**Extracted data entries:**
+===+

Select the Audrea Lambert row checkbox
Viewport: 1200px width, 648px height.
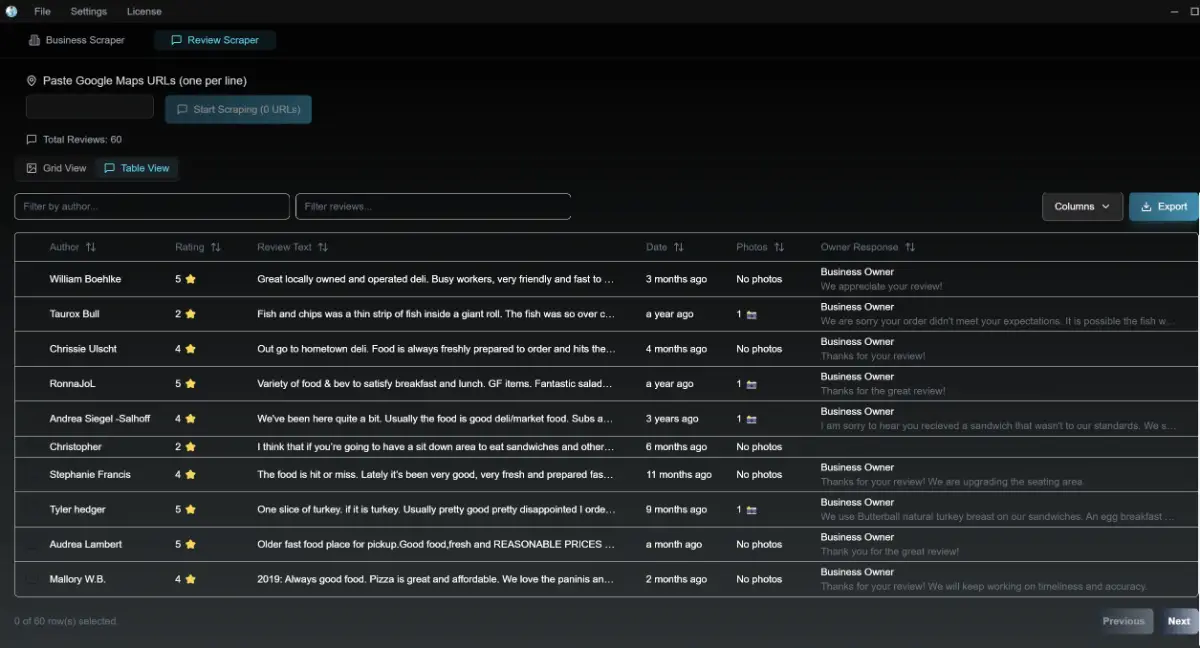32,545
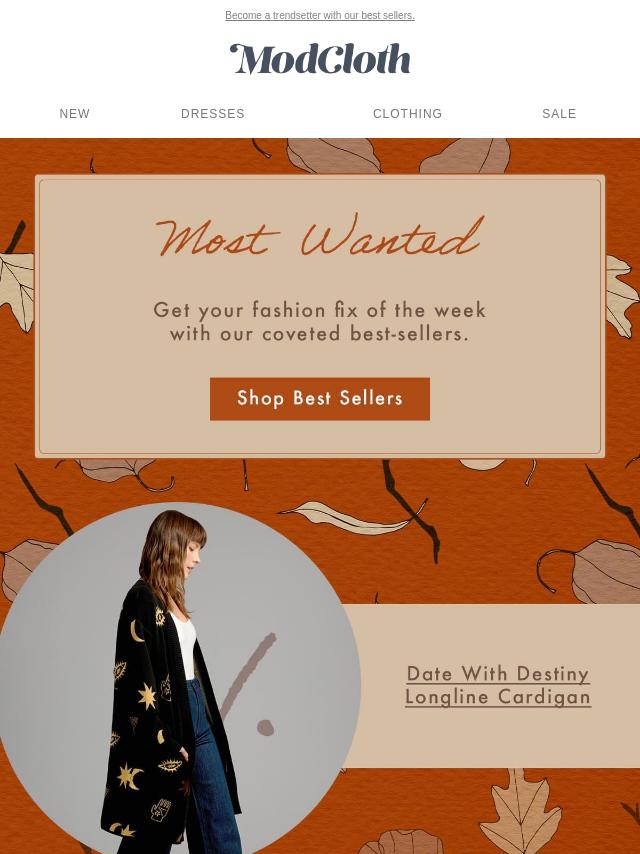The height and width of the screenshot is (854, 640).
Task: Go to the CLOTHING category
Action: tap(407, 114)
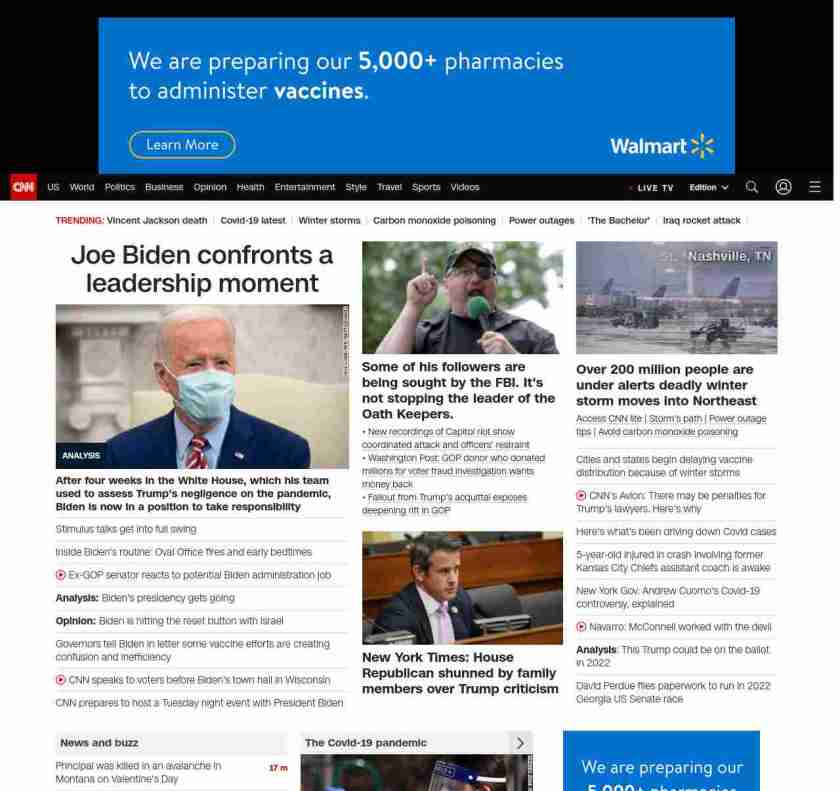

+===+

**TASK TO COMPLETE:** Omit the pictures; set down each record exactly.

**OUTPUT OF THE EXERCISE:**
Select the Audrea Lambert row checkbox
Viewport: 1200px width, 648px height.
32,545
The height and width of the screenshot is (854, 640).
Task: Go to the CLOTHING category
Action: tap(407, 114)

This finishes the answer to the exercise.